• **Saved entries**:
★ ★ ★ ★ ★ ★ ★
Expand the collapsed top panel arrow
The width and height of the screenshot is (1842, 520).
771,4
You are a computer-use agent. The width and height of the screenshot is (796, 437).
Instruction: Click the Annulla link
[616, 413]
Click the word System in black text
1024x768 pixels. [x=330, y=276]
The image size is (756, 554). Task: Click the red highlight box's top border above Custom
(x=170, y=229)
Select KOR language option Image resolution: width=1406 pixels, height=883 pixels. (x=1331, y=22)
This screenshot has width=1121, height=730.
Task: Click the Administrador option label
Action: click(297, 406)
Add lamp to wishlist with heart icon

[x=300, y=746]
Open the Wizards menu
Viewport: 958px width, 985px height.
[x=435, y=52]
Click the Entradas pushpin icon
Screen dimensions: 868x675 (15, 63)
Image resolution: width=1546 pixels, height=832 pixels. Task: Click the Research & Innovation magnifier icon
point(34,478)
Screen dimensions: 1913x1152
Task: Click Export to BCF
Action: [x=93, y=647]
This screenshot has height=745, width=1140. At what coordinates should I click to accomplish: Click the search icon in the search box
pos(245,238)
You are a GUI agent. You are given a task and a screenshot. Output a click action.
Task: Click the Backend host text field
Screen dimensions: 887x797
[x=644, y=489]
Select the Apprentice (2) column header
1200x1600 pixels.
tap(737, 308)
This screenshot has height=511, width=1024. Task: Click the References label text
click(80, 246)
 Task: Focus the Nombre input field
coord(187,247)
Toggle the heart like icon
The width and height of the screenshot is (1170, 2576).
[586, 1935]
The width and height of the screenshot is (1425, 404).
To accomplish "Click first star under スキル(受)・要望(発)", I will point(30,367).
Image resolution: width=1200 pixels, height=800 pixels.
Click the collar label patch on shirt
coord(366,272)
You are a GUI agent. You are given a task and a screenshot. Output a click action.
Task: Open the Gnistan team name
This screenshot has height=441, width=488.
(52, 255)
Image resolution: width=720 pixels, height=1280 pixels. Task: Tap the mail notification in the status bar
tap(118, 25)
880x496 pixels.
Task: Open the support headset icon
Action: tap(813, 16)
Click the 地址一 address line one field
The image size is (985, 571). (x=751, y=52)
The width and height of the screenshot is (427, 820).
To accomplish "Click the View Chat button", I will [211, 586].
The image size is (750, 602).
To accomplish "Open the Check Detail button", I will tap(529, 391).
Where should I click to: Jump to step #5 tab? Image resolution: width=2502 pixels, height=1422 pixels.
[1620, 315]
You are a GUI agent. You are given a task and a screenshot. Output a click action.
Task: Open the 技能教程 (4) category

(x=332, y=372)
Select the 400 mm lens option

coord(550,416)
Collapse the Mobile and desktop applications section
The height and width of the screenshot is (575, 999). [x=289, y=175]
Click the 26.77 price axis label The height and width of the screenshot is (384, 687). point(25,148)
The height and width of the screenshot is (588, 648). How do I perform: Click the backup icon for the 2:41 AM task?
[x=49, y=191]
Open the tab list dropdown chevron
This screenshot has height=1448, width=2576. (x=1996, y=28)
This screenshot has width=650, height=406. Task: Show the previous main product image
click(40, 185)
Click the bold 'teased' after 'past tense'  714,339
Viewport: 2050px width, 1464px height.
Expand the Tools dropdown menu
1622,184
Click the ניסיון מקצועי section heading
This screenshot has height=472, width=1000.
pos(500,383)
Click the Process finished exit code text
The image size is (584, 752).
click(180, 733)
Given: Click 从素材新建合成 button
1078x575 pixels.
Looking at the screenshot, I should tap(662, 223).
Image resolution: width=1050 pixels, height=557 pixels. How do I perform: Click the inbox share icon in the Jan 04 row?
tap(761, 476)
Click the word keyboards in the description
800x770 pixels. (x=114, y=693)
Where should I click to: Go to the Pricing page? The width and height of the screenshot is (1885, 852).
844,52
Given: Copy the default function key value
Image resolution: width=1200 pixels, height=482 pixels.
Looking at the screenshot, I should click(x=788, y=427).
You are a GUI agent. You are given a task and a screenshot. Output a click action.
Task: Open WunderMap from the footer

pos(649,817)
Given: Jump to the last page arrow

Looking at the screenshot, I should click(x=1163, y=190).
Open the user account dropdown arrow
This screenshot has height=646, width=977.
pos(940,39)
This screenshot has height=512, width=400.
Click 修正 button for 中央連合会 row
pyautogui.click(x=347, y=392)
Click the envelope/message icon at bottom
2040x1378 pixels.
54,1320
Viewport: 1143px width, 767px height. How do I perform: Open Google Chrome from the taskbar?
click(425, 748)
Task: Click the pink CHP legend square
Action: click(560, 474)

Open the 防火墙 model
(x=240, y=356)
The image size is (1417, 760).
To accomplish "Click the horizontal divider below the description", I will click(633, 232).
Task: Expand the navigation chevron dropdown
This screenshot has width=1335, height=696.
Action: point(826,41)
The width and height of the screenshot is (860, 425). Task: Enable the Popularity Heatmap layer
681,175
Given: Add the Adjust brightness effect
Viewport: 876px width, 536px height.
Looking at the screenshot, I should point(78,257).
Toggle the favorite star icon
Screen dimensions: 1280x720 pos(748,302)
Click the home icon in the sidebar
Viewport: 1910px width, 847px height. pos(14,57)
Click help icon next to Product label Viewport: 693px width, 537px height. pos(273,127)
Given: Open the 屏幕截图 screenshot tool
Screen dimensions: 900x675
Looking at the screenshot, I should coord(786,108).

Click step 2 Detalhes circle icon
★ ★ ★ ★ ★ ★ ★
• **What this task involves**: For the lines above, output exactly those from the line containing "1200x1600 pixels." through the line containing "The width and height of the screenshot is (1425, 404).", and skip the others.

• **Your response**:
1200x1600 pixels.
tap(737, 308)
This screenshot has height=511, width=1024. Task: Click the References label text
click(80, 246)
 Task: Focus the Nombre input field
coord(187,247)
Toggle the heart like icon
The width and height of the screenshot is (1170, 2576).
[586, 1935]
The width and height of the screenshot is (1425, 404).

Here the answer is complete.